Equiliber.org/ Ultra Wide Band revolutions

di Simone Tani - Offre una infinità di vantaggi, l'FCC americana l'ha già autorizzata, porta dritti verso la telefonia 4G e verso applicazioni nella Sanità , nella Sicurezza e in molto altro. UWB sotto la lente

Equiliber.org/ Ultra Wide Band revolutionsRoma - Nell'estate del 1895, Guglielmo Marconi dopo alcune prove in laboratorio a Pontecchio riuscì a trasmettere la lettera "S", in alfabeto morse, ad una distanza di 1,5 Km. Da quel giorno, in poco più di cento anni, le tecnologie radio si sono evolute con una velocità sorprendente che ha cambiato la nostra vita. La radio, la televisione, la telefonia cellulare sono solo alcune delle applicazioni di cui ci serviamo giorno per giorno per informarci, per comunicare e per intrecciare relazioni.

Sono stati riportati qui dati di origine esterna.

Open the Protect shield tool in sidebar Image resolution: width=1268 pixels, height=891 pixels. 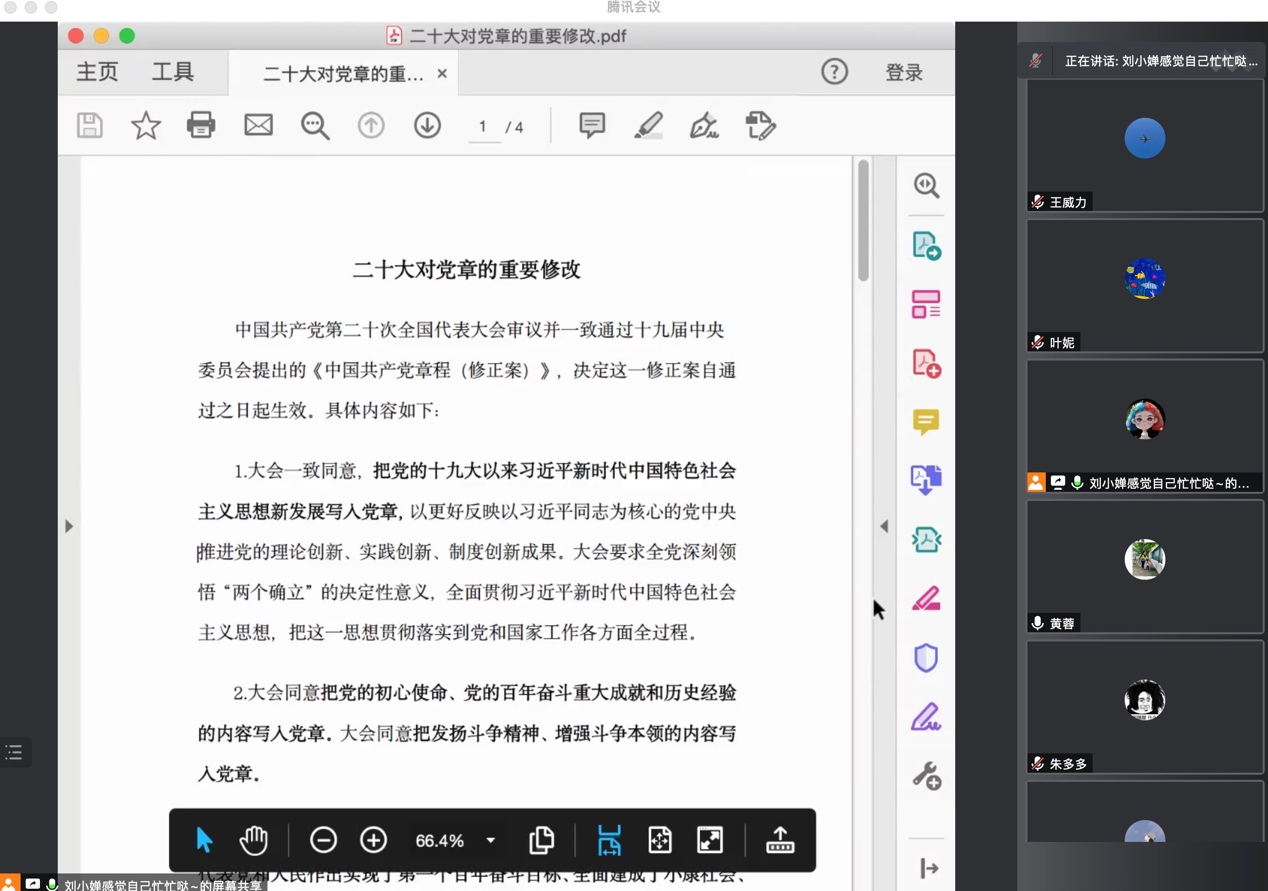pyautogui.click(x=926, y=658)

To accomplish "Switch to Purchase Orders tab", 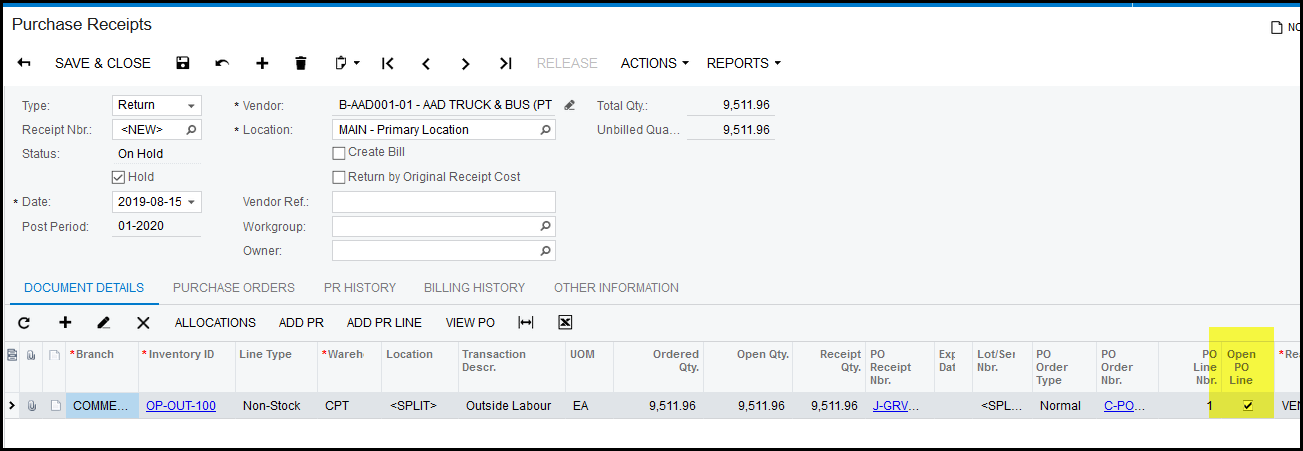I will point(234,287).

Obiettivo di questo articolo è presentare una nuova e promettente tecnologia, Ultra Wide Band, che unitamente allo sviluppo delle tecnologie di calcolo promette di introdurre un nuovo e profondo cambiamento nel nostro stile di vita. Oltre ad una breve descrizione tecnica con il confronto con altre tecnologie radio diffuse nel mercato, saranno analizzate alcune possibili applicazioni e l'aspetto relativo alla regolamentazione delle trasmissioni Ultra Wide Band. Quest'ultimo è un aspetto rilevante, proprio per il numero di applicazioni radio che si sono sviluppate da Marconi ad oggi, con la possibilità di un esaurimento dello spettro delle frequenze. Ultra Wide Band è indicata da molti come una di quelle tecnologie che permetterà uno sfruttamento più razionale dello spettro scongiurando la sua scarsità.

Le tecnologie attuali
Sempre più persone vivono la propria giornata lavorativa e privata nel raggio di dieci metri di distanza da una connessione ad Internet a "banda larga", ovvero capace di trasmettere e ricevere un flusso di dati sufficiente a contenere informazioni complesse come ad esempio il video digitale. Benché la tecnologia stia evolvendo facilitando l'accesso alla rete, il fatto di essere così vicini ad una connessione non comporta necessariamente un facile accesso alla rete perché significherebbe occupare una postazione già in rete o connettere il proprio personal computer con un cavo.
Questo scenario sta già cambiando con la diffusione di tecnologie wireless (letteralmente senza cavi) quali wi-fi e bluetooth che permettono di utilizzare frequenze radio non soggette a licenza governativa per trasmettere dati. In particolare queste due tecnologie sono promosse principalmente per due distinti scopi.
Bluetooth è indicato come il sostituto del cavo USB (Universal Serial Bus), ovvero il diffuso cavo che permette di connettere dispositivi digitali diversi (lettori mp3, macchine fotografiche digitali, computer, stampanti ecc.) e vicini, in maniera rapida, standard (il connettore ha sempre le stesse dimensioni e le stesse caratteristiche tecniche) e semplice. Infatti l'obiettivo degli ideatori di USB è quello di non richiedere competenze tecniche, ovvero plug and play, che significa connetti ed utilizza.

Bluetooth ha tutte le caratteristiche del cavo USB permettendo di connettere con basso consumo di energia dispositivi diversi nel raggio di dieci metri ad una velocità massima di 700 KB/s al secondo (kb/s). Dunque, tramite bluetooth posso trasmettere al televisore una foto memorizzata sulla mia macchina fotografica digitale in meno di un secondo e semplicemente avvicinando i due dispositivi e premendo un pulsante.

Wi-fi invece è indicato come la soluzione ideale per creare una rete di computer locale (LAN) senza l'utilizzo dei cavi. Il più diffuso standard di Wi-fi, IEEE 802.11b, permette una velocità di trasmissione pari a 5.5 Mb/s (quasi 10 volte la velocità di Bluetooth) in uno spazio aperto e privo di ostacoli a distanze di massimo cento metri, mentre il più nuovo standard, IEEE 802.11a consente di arrivare a sino a 35 Mb/s su distanze di cinquanta metri.